However, in a majority of cases where parental alienation is alleged, there may be no justification for the claim. The most common case in which parental alienation arises is in response to a claim of domestic abuse. Where domestic abuse is alleged in a child arrangements dispute, discussion should centre on the welfare of the child, as there is a risk of allowing the child contact with an abusive parent.

In a study conducted by Womens Aid Federation and Queen Mary University of London, it was found that parental alienation claims are frequently used in child arrangement proceedings to undermine allegations of domestic abuse, which can lead to serious harm both to an abused parent and a child. Although an important limitation of the study should be recognised, in that the survey did not distinguish between mere allegations and proven instances of domestic abuse, it nevertheless highlights the issue that a child is at risk of being placed with or spending time with a potential abusive parent. Contact with an abusive parent can have detrimental effects, both to the childs wellbeing, and the abuse victim, as an abusive partner may use the child to inflict further harm on the other parent. Framed in this perspective, allowing a child to be placed with a potential abuser becomes sinister.

◆ **Record list**
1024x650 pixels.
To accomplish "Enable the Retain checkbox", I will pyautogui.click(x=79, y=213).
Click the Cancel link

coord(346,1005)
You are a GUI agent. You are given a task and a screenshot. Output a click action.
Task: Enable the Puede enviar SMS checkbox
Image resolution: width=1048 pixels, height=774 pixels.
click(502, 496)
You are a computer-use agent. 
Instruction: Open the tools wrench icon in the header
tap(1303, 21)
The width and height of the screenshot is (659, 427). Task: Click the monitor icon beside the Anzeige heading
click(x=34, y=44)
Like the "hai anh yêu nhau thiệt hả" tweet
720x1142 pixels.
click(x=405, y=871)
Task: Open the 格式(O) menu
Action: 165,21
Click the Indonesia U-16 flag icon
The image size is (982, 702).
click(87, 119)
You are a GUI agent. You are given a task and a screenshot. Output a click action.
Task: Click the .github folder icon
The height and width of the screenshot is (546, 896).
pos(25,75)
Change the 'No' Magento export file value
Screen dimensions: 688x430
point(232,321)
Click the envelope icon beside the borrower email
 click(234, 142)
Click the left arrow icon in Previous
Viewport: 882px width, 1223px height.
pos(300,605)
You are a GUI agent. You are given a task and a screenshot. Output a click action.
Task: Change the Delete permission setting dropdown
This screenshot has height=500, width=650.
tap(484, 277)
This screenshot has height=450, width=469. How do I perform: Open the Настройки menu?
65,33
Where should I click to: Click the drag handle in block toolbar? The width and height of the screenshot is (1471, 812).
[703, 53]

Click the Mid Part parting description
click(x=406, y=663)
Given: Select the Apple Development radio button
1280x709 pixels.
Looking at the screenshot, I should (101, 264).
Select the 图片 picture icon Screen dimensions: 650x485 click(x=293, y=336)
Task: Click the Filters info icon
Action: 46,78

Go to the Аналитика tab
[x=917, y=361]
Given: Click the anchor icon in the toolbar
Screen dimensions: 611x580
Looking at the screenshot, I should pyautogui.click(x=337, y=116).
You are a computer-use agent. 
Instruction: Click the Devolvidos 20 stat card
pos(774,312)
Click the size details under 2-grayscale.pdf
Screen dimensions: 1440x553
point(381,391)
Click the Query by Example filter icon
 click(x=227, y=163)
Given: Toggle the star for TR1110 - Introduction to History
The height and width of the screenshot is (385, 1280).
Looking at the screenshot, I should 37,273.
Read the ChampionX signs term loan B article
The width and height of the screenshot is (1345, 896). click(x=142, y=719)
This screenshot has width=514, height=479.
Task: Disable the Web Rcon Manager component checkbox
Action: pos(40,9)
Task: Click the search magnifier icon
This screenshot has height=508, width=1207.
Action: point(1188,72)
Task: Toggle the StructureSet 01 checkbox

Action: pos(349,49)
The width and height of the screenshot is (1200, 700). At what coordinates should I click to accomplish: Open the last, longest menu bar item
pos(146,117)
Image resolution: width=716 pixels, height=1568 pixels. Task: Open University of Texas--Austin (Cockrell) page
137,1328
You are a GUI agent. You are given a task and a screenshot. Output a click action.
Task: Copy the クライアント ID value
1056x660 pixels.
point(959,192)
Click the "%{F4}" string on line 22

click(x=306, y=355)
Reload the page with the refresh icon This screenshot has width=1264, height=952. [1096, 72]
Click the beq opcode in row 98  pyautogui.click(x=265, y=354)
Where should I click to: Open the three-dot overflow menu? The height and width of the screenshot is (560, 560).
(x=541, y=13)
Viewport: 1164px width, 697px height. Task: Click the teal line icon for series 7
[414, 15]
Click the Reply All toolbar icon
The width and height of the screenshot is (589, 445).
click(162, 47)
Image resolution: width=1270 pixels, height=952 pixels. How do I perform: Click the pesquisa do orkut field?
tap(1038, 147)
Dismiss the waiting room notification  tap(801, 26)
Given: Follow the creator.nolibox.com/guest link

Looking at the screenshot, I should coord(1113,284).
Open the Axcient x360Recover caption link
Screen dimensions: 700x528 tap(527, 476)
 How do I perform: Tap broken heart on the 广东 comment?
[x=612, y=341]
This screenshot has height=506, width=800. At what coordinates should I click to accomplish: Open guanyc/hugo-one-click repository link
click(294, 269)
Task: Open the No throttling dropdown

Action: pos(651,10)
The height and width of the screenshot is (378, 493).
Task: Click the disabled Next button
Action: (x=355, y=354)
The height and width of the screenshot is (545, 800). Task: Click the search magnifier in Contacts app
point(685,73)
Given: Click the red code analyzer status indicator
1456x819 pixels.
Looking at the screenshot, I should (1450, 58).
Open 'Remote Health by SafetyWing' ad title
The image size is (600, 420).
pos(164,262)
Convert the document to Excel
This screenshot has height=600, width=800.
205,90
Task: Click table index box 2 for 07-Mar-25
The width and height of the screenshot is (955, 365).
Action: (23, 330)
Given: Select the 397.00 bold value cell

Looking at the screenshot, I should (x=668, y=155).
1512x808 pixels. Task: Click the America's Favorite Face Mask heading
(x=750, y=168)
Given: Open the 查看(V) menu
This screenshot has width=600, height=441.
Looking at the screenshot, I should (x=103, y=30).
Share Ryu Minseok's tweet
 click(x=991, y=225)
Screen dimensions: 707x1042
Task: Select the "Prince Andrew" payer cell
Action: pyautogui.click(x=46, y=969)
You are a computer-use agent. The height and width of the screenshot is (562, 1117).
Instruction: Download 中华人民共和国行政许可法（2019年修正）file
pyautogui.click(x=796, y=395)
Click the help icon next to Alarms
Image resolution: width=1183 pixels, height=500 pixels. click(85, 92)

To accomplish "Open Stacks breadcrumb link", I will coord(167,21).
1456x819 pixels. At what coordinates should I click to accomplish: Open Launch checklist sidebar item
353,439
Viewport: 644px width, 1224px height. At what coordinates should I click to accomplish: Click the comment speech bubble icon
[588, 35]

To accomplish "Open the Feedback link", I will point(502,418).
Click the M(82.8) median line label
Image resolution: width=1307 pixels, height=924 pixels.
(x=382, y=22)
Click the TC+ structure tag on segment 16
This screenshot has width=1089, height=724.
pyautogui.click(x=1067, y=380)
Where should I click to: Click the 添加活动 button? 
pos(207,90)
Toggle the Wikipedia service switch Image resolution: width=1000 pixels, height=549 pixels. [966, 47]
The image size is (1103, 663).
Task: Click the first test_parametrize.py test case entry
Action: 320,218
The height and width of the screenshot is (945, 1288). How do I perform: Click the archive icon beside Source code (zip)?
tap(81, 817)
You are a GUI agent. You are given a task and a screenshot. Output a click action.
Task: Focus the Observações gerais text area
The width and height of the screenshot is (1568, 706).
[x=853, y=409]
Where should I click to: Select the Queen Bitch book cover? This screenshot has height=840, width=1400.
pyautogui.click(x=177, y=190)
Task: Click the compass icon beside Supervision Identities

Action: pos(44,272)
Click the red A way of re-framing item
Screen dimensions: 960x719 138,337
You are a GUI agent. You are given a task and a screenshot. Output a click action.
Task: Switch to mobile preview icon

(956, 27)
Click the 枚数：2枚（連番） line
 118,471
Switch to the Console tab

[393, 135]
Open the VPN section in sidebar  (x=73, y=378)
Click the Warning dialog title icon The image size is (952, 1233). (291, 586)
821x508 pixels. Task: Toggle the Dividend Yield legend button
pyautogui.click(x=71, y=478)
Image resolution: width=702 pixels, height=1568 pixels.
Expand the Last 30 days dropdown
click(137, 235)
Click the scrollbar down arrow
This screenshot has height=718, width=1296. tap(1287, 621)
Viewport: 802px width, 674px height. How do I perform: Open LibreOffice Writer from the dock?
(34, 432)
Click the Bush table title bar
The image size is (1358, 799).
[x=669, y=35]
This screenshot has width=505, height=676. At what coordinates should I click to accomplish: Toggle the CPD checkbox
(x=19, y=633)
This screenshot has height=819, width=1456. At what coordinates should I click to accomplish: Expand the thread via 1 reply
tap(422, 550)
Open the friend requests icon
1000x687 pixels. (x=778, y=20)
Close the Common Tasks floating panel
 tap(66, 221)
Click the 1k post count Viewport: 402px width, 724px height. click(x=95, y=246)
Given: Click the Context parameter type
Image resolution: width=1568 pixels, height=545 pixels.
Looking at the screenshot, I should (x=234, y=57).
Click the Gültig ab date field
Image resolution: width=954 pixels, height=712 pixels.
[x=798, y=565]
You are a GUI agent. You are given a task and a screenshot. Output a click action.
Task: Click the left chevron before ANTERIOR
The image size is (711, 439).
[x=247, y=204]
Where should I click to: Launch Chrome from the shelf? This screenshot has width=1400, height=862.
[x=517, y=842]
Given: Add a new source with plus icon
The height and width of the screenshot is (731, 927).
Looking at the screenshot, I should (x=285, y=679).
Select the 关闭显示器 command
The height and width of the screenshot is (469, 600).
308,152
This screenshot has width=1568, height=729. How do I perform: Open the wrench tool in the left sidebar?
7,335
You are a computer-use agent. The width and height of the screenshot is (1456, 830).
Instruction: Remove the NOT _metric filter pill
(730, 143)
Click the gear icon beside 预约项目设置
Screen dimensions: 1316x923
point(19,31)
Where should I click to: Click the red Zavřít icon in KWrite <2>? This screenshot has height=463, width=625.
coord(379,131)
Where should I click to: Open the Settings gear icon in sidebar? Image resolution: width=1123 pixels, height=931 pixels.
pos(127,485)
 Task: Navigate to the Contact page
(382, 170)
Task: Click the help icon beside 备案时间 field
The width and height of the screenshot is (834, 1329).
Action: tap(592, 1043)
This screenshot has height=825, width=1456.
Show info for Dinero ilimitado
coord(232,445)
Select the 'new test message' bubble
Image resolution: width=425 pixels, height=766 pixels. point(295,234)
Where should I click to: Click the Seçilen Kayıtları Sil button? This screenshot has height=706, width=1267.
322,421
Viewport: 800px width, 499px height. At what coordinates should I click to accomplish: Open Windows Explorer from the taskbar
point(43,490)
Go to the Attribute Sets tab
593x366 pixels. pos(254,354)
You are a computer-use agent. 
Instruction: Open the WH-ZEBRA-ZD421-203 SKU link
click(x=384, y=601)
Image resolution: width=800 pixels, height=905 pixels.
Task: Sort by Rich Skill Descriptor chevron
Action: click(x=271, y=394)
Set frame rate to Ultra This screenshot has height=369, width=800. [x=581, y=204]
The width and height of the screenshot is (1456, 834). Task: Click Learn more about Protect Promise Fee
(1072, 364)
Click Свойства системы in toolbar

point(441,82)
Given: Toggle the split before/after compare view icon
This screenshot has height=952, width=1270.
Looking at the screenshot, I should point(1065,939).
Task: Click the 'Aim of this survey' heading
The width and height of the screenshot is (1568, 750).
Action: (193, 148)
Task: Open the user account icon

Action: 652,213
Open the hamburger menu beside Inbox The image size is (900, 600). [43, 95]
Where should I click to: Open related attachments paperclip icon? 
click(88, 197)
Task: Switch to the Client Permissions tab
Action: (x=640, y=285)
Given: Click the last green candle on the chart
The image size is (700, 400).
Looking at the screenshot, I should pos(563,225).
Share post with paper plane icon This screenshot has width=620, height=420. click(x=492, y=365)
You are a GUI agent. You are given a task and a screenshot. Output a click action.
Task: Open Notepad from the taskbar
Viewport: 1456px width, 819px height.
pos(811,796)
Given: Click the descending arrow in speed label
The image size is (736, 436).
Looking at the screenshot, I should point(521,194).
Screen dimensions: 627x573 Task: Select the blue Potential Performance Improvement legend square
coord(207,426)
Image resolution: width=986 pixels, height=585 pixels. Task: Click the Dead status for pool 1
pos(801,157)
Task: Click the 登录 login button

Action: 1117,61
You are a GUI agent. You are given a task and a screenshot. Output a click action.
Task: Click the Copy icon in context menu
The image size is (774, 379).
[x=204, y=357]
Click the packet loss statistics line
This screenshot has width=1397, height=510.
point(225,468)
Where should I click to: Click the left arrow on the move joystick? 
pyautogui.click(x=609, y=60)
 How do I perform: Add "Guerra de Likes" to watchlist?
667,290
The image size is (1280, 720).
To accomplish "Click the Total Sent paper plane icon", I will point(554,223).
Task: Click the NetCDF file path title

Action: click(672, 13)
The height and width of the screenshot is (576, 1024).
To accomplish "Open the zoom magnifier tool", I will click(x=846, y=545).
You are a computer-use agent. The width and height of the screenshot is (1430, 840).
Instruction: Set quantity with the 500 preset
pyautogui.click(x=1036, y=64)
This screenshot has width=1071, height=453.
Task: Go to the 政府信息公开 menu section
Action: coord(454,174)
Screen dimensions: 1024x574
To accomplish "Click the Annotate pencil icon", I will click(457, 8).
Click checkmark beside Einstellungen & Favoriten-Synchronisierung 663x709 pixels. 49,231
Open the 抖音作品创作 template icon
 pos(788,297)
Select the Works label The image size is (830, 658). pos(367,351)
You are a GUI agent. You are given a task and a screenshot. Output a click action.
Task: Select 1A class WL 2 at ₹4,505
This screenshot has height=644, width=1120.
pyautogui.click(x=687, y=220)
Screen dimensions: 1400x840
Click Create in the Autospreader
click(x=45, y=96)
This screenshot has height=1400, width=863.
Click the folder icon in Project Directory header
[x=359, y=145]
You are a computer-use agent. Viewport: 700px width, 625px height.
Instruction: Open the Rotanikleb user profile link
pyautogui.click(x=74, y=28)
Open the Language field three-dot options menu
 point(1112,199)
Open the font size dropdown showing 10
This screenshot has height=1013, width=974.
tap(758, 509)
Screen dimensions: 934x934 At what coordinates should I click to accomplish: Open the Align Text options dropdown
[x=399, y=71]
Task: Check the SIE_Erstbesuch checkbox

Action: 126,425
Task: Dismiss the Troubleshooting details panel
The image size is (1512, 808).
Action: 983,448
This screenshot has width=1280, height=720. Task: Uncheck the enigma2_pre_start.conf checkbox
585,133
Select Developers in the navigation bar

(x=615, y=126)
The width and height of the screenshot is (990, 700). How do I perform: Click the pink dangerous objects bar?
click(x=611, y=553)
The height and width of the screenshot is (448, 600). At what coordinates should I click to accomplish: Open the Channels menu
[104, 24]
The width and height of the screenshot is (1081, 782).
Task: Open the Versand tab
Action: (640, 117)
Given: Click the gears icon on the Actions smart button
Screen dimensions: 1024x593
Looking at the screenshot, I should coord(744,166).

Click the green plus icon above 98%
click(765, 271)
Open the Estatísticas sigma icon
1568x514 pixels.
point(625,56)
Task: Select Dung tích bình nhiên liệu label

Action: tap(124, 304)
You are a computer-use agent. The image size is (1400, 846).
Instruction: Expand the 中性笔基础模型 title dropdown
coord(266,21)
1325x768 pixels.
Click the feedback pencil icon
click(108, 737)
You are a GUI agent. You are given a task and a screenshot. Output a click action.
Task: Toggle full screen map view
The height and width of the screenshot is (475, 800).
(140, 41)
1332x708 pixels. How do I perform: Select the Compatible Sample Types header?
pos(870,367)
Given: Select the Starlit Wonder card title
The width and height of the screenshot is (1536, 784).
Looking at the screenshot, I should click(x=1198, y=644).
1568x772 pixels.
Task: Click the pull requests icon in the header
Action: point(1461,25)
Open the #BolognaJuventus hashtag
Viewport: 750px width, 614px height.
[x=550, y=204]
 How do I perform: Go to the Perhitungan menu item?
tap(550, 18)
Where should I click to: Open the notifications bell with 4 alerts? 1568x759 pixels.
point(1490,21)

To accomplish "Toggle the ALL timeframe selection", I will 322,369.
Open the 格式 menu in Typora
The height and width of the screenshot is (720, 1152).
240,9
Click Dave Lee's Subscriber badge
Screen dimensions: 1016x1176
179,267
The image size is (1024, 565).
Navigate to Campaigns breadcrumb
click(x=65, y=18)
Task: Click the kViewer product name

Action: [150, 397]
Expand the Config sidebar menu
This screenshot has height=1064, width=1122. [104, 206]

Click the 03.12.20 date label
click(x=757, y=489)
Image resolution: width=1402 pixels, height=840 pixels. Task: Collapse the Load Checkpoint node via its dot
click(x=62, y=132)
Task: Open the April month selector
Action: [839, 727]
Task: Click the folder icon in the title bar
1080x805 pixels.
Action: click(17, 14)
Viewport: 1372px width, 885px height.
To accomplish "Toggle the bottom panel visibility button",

◆ **Task instructions**
Can you quote the passage above on parental alienation claims and domestic abuse in full, word for word?

◆ **Solution below**
However, in a majority of cases where parental alienation is alleged, there may be no justification for the claim. The most common case in which parental alienation arises is in response to a claim of domestic abuse. Where domestic abuse is alleged in a child arrangements dispute, discussion should centre on the welfare of the child, as there is a risk of allowing the child contact with an abusive parent.

In a study conducted by Womens Aid Federation and Queen Mary University of London, it was found that parental alienation claims are frequently used in child arrangement proceedings to undermine allegations of domestic abuse, which can lead to serious harm both to an abused parent and a child. Although an important limitation of the study should be recognised, in that the survey did not distinguish between mere allegations and proven instances of domestic abuse, it nevertheless highlights the issue that a child is at risk of being placed with or spending time with a potential abusive parent. Contact with an abusive parent can have detrimental effects, both to the childs wellbeing, and the abuse victim, as an abusive partner may use the child to inflict further harm on the other parent. Framed in this perspective, allowing a child to be placed with a potential abuser becomes sinister.